2 of 136 comments (clear)

  1. the learning possibilities by TubeSteak · · Score: 3, Interesting
    The discovery could also help to explain why people tend to learn a new task quicker when they take short rests between each practice round. It suggests that eliminating such breaks could actually interfere with learning, and perhaps even explain why hyperactive children often have learning difficulties.
    This may be less about ADD/ADHD kids than about teaching style in general.

    Any teaching style that will appeal to a hyperactive child, will more than likely be engaging for a 'normal' student.

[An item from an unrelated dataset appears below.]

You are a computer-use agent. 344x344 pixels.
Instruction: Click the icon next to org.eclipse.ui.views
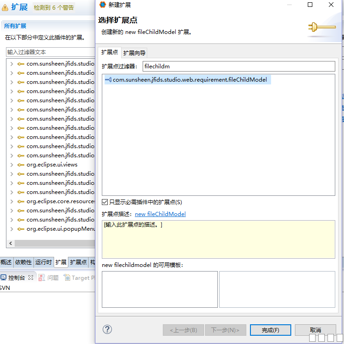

    Though it might be a stretch to suggest this could be extended to understanding hyperactive kids. AFAIK, they usually have abnormally low levels of dopamine and/or seratonin in their brains, while the article posits that "The rerun [for mice] could coincide with a burst of the reward chemical dopamine, which is released in the brain when the animal finds food."

    Maybe they can find some hyperactive mice to run the tests on?
    --
    [Fuck Beta]
    o0t!
  2. I suspect they will find the same true for people by icecow · · Score: 4, Interesting

    Haven't most people walked through the halls of a unfamiliar building to their destination then stopped and reviewed how to get back out a few times (a movie in reverse sorta) in order to get it in their long term memory? or is it just me? I don't always do it, just when the path seemed complicated. I'd think doing this would be much more important to a mouse considering they have rival creatures towering over them like downtown buildings.

    Whoa, I'm reading back my post and thinking WTF!

    --
    Stop invalid scientific research. Ask your local scientists to feed their lab rats with a phytoestrogen-free chow.